-- START OF Passage given --

Prometheus

Our Prometheus endpoint exposes metrics about StorageOS artefacts (such as volumes), as well as internal StorageOS components.

Customers may scrape these metrics using Prometheus itself, or any compatible client, such as the popular Telegraf agent shipped with InfluxDB.

Artefact Metrics

Artefact metrics are those which instrument a specific StorageOS artefact. Typically these relate to volumes. These are useful for general purpose monitoring.

Volume metrics make use of the following StorageOS logical concepts:

  • Frontend - the layer serving a volume to an application. Always on the same host as the application.
  • Network - the layer serving IO to remote volumes
  • Backend - the layer representing IO to/from physical media. Not necessarily on the same host as an application.
Name Explanation Additional Notes
storageos_volume_backend_read_bytes_total Backend read operations Bandwidth/volume
storageos_volume_backend_read_total Backend read operations Can be used to derive IOPS
storageos_volume_backend_write_bytes_total Backend write bytes Bandwidth/volume
storageos_volume_backend_write_total Backend write operations Can be used to derive IOPS
storageos_volume_capacity_bytes Provisioned volume size bytes  
storageos_volume_frontend_read_bytes_total Frontend read bytes Bandwidth/volume
storageos_volume_frontend_read_error_total Frontend read errors  
storageos_volume_frontend_read_total Frontend read operations Can be used to derive IOPS
storageos_volume_frontend_write_bytes_total Frontend write bytes Bandwidth/volume
storageos_volume_frontend_write_error_total Frontend write errors  
storageos_volume_frontend_write_total Frontend write operations Can be used to derive IOPS
storageos_volume_network_read_bytes_total Network read bytes Bandwidth/volume
storageos_volume_network_read_error_total Network read errors  
storageos_volume_network_read_retry_total Network read retries  
storageos_volume_network_read_total Network read operations Can be used to derive IOPS
storageos_volume_network_read_wait_retry_total Network read delayed retries QOS related
storageos_volume_network_write_bytes_total Network write bytes Bandwidth/volume
storageos_volume_network_write_error_total Network write errors  
storageos_volume_network_write_retry_total Network write retries  
storageos_volume_network_write_total Network write operations Can be used to derive IOPS
storageos_volume_network_write_wait_retry_total Network write delayed retries QOS related
storageos_volume_utilisation_actual_bytes Actual volume used bytes after processing E.g. after compression, encryption etc.

-- END OF Passage given --
-- START OF Stored rows --

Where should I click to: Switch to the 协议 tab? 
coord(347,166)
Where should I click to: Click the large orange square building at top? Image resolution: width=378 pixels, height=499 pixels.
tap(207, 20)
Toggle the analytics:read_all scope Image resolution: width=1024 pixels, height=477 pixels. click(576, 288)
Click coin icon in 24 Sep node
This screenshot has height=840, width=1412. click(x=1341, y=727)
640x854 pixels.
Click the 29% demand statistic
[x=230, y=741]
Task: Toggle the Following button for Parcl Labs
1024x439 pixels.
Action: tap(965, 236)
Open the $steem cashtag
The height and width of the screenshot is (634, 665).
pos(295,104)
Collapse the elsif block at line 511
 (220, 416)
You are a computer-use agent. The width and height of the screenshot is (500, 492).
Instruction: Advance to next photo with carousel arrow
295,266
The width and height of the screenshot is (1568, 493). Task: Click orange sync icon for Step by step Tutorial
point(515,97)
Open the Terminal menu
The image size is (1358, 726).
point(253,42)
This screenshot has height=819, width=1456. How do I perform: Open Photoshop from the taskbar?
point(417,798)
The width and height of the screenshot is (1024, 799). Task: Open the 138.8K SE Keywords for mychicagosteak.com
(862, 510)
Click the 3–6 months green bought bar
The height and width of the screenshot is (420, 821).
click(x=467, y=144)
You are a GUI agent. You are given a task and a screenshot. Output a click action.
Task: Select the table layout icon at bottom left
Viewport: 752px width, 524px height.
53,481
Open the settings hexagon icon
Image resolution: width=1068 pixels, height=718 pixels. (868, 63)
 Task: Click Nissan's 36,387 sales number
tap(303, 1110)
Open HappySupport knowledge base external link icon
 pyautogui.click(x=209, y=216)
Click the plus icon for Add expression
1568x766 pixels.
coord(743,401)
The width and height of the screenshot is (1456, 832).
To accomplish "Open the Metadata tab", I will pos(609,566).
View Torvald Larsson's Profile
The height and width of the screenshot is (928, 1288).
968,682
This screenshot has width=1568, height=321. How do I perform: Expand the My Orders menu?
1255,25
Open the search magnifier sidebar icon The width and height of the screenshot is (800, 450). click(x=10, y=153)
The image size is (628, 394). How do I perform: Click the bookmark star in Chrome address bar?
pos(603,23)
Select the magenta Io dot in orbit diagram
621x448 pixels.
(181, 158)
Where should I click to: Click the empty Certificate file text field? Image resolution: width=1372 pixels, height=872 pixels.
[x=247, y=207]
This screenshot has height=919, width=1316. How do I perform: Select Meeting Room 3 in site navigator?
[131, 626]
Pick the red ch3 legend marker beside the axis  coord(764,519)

-- END OF Stored rows --

_Task_: Continue the page on StorageOS Prometheus metrics from its last line onward. The rows are not needed for this work.

_Output of the exercise_:
storageos_volume_utilisation_apparent_bytes Volume capacity used bytes From application perspective (can derive pool-wide statistics from here)

Node Metrics

Our node metrics instrument various aspects of our container operation. These are illustrative of the health of your cluster, and we may ask you to provide them during a support engagement.

Name Explanation Additional Notes
exposer_bytes_transferred bytesTransferred to metrics services  
exposer_request_latencies Latencies of serving scrape requests, in microseconds  
exposer_total_scrapes Number of times metrics were scraped  
go_gc_duration_seconds A summary of the GC invocation durations.  
go_goroutines Number of goroutines that currently exist.  
go_info Information about the Go environment.  
go_memstats_alloc_bytes Number of bytes allocated and still in use.  
go_memstats_alloc_bytes_total Total number of bytes allocated, even if freed.  
go_memstats_buck_hash_sys_bytes Number of bytes used by the profiling bucket hash table.  
go_memstats_frees_total Total number of frees.  
go_memstats_gc_cpu_fraction The fraction of this program’s available CPU time used by the GC since the program started.  
go_memstats_gc_sys_bytes Number of bytes used for garbage collection system metadata.  
go_memstats_heap_alloc_bytes Number of heap bytes allocated and still in use.  
go_memstats_heap_idle_bytes Number of heap bytes waiting to be used.  
go_memstats_heap_inuse_bytes Number of heap bytes that are in use.  
go_memstats_heap_objects Number of allocated objects.  
go_memstats_heap_released_bytes Number of heap bytes released to OS.  
go_memstats_heap_sys_bytes Number of heap bytes obtained from system.  
go_memstats_last_gc_time_seconds Number of seconds since 1970 of last garbage collection.  
go_memstats_lookups_total Total number of pointer lookups.  
go_memstats_mallocs_total Total number of mallocs.  
go_memstats_mcache_inuse_bytes Number of bytes in use by mcache structures.  
go_memstats_mcache_sys_bytes Number of bytes used for mcache structures obtained from system.  
go_memstats_mspan_inuse_bytes Number of bytes in use by mspan structures.  
go_memstats_mspan_sys_bytes Number of bytes used for mspan structures obtained from system.  
go_memstats_next_gc_bytes Number of heap bytes when next garbage collection will take place.  
go_memstats_other_sys_bytes Number of bytes used for other system allocations.  
go_memstats_stack_inuse_bytes Number of bytes in use by the stack allocator.  
go_memstats_stack_sys_bytes Number of bytes obtained from system for stack allocator.  
go_memstats_sys_bytes Number of bytes obtained from system.  
go_threads Number of OS threads created.  
storageos_client_process_cpu_seconds_total Total user and system CPU time spent in seconds (StorageOS client process)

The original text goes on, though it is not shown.